[Coco] Another Radio Shack Article

Steve Batson steve at batsonphotography.com
Sun Jan 5 13:56:16 EST 2014


I think most of us realize that there were many better designed computers and technologies than the PC running DOS/Windows back then. Seems like everyone wants to blame Microsoft for this. I don't think it's quite that simple and I don't think you can blame Bill Gates or any one person or company for what happened. From the history that I watched unfold and from what I read over the years, this is the way I see it.

IBM had their internal projects to come up with a personal computer and the PC was born. Gates sold them DOS (which he didn't even create, he bought from someone else). Now why did the PC do so well? Ok, it had the name IBM on it which was respected as a serious Business Oriented Company, this in itself gave it a foot in the door with business owners. It was Open Architecture which spawned many start-ups because hackers and small entrepreneurs to create products and businesses more easily than other systems of the time. Less digging around or serous reverse engineering, the specs where out there. Microsoft provided an OS, weather you like it or not that worked and did the job. The clones popped up almost over night because of the open architecture and the ability to get on OS for it.

We all talk about the nostalgia and excitement of hacking, building things and all of that. Well I had a lot of fun and learned a lot about computers building my own PC clones from the ground up and then loading up the OS and configuring everything, I know many of us here did. Anyway, it's the entire open architecture model and holding to standards and compatibility with hardware, OS and software that really made the PC take off and get the foothold in the market. Up until that point, the market was very fragmented with proprietary hardware and software. I remember Compaq, Dell and Gateway clones hit the market and it just grew and grew. Remember Businessland and Computerland? With a business focus, how could it not take off like it did? The world was ready for the personal computer revolution and just like phones, TV, FAX, people needed something that worked and was standard. Business owners want to get the job done, they want support, and they want options. That's what the PC industry offered them. To most, it did not matter if an Apple, TRS-80 or anything else was better, the business owners saw IBM and IBM Compatible and felt safe spending their $$$ there and I think most business minded people can understand that. I had read way back when, that IBM really wasn't serious about the PC, they just put it out there because there seemed to be a market for it and they didn't want to ignore it.
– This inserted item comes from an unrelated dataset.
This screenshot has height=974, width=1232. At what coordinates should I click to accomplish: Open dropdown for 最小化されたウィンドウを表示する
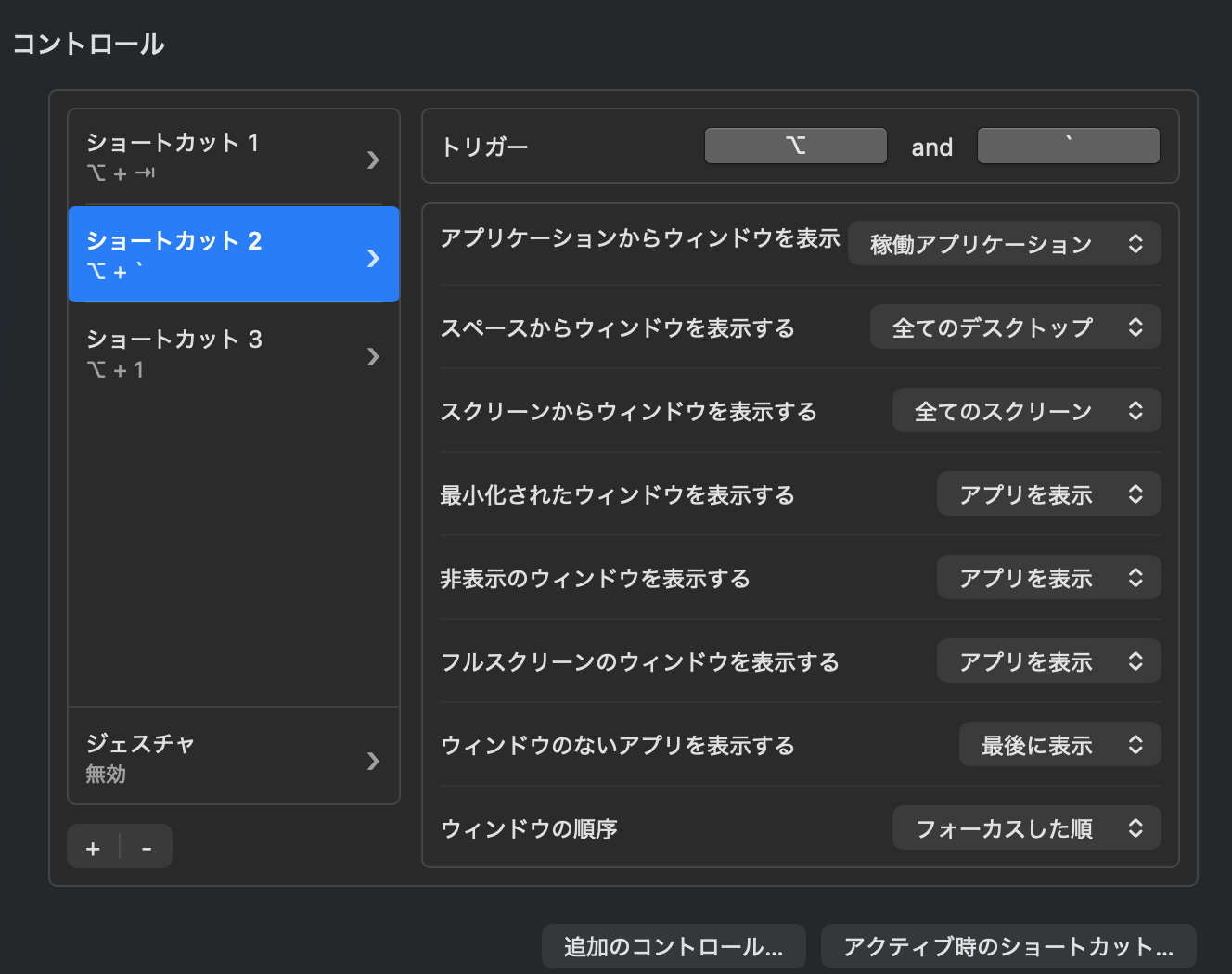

I'm fuzzy on all the details, seemed like they didn't really expect it to do much so weren't that serious about it and they didn't expect it to be the hit that it was. They probably never expected a clone market or for it to take off the way it did, and that may have cost them big time since you don't go to the store and by an IBM PC anymore, you go to buy a "PC". Anyway, IBM is probably more to blame for the PC taking off than Microsoft. Microsoft just filled the need with an Operating System and software. The thousands of 3rd Parties making hardware and software for it bolstered it's success from there. While most PCs are prebuilt or even all-in-one's like Apple's iMac today, I do like and appreciate the fact that I can go down Fry's ore where ever and buy each piece of hardware I need and built a custom PC to my liking for looks, size and performance.

For the mainstream computing, at this point in time, the PC is dominate and the hardware is plenty powerful enough, plentiful with many options in almost any area we would like. Whether you use a Mac or PC, or Linux box. For the most part, they are all fundamentally the same hardware. So whether running Mac OS, Linux or Windows, it's pretty much the same hardware under the covers in a configuration suitable to the job. 

So in response to your post Bill, I think the PC was destined to win and dominate, but I don't think it was due to any single person, company or group. I think there were many factors over time and it was driven by market force and consumer demand with companies rushing to meet those demands. I just think the PC's open architecture made that all possible and DOS that would run on any PC based on that architecture drove it to where were are today :)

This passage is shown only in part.